Der über die Ausstellungsdauer entstandene Zustand des Hauptraumes hat in sich sechs Wochen intendierter sowie nicht intendierter Interaktionen gespeichert. Mit ihrer Ausstellung zeigte Marlene Wagner einerseits, dass die Spuren, die eine jede und ein jeder hinterlässt, über das hinausgehen, was in ihren einzelnen ursprünglichen Handlungen beabsichtigt ist. Andererseits exemplifiziert sie einen konkreten Bauansatz im Sinne eines gemeinsamen, solidarischen und unhierarchischen Bauens.

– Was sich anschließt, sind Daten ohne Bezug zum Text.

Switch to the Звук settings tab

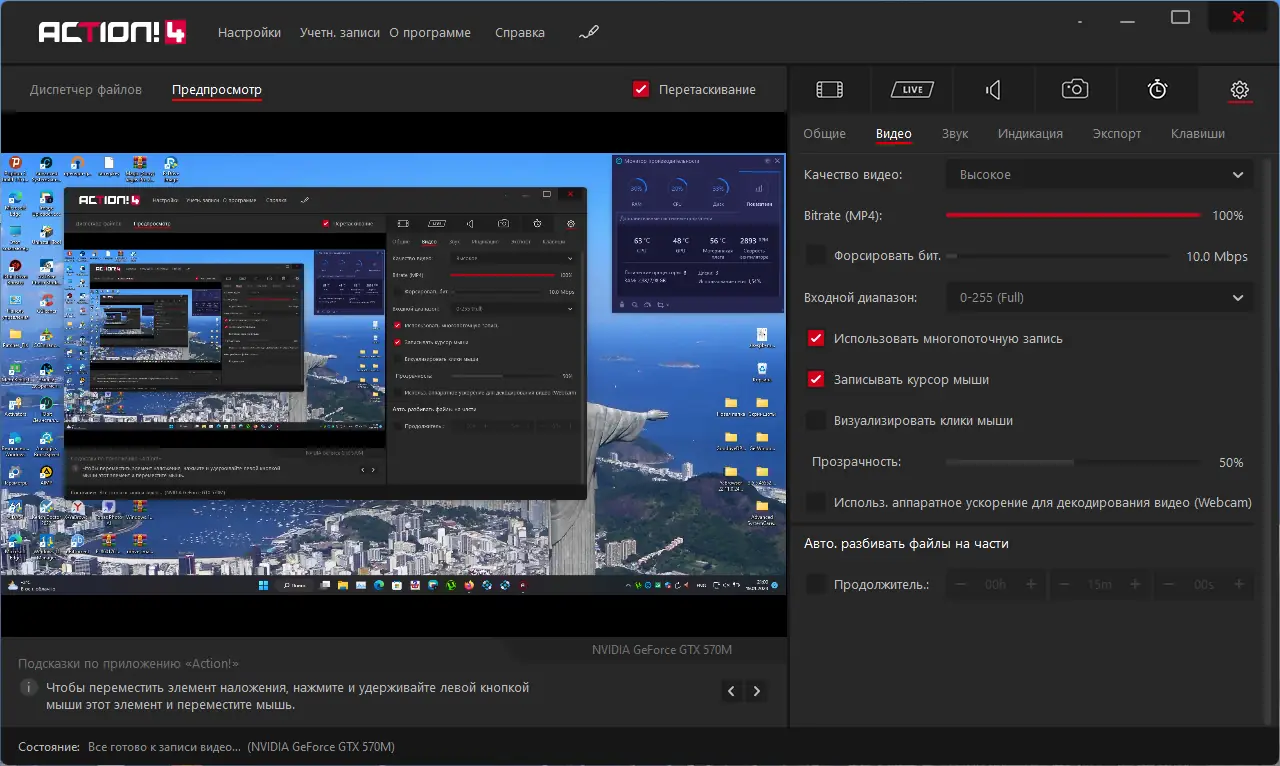[x=955, y=134]
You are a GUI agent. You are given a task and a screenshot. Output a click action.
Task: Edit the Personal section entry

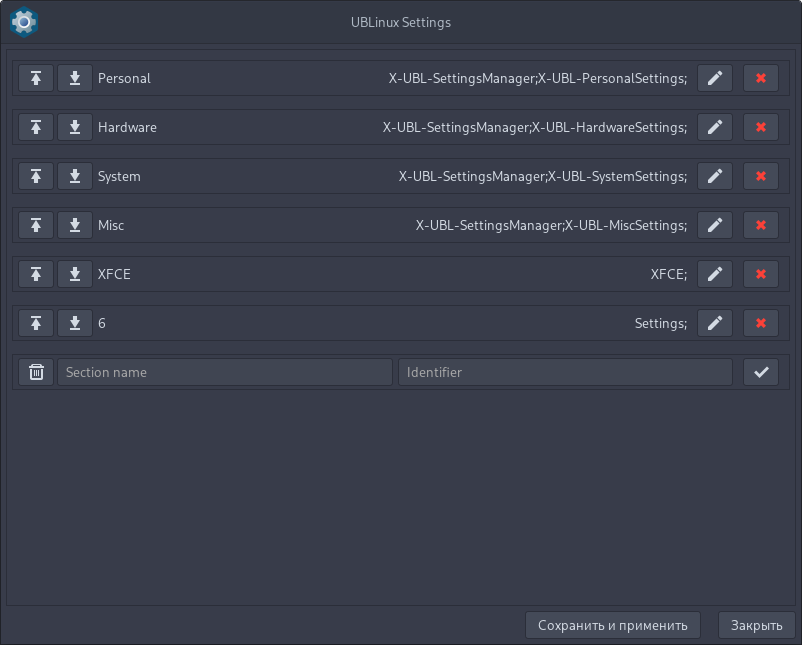point(714,78)
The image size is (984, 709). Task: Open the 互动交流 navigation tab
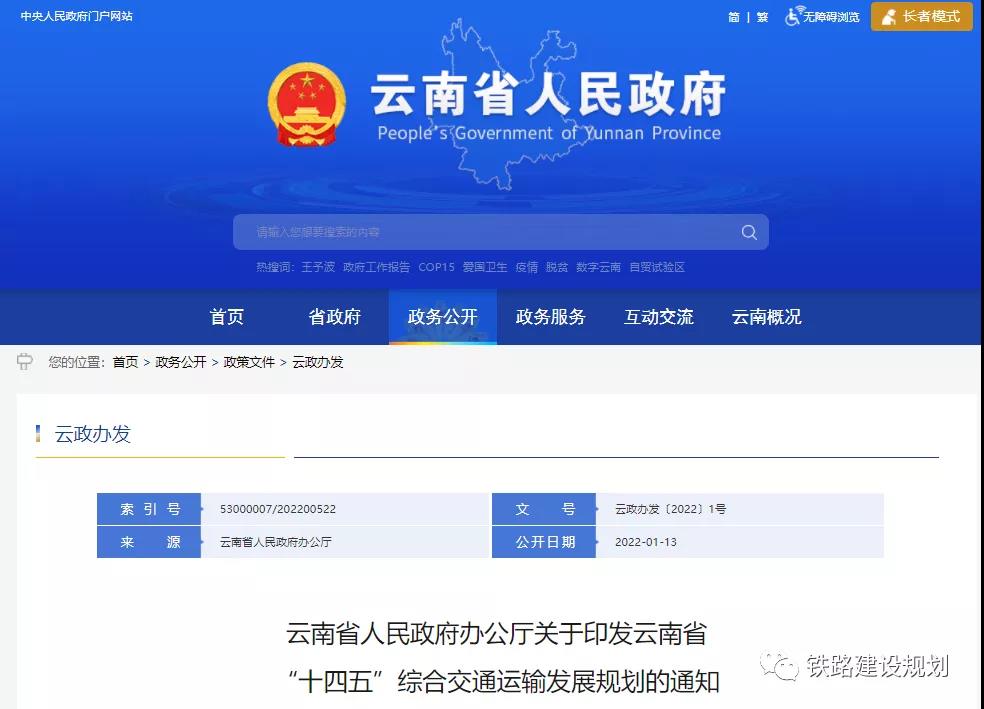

Abschließend sind die Projekte von Marc Leschelier aus Paris generell Architekturen ohne Funktion im klassischen Sinne, wie in seiner Ausstellung Cold Cream vom Winter 2020. In einer Zeit, in der der Zweck eines Gebäudes zwischen Behausung und Kapitalanlage verschwimmt, lehnt er das Bauen als teleologisches, zweckorientiertes und rationales Unternehmen dezidiert ab und konzentriert sich stattdessen auf die primitiven Prozesse der Akkumulation von Material. Mit diesem Ansatz versucht er, eine andere Realität der Architektur als ein Aufeinandertreffen von fester und flüssiger Materie sichtbar zu machen, die sonst hinter Gipskarton und Styropor verschwindet. Seine Gebilde sind also keine benutzbaren Räume, sondern unvollendete Strukturen, die er als pre-architecture (Vorarchitektur) beschreibt.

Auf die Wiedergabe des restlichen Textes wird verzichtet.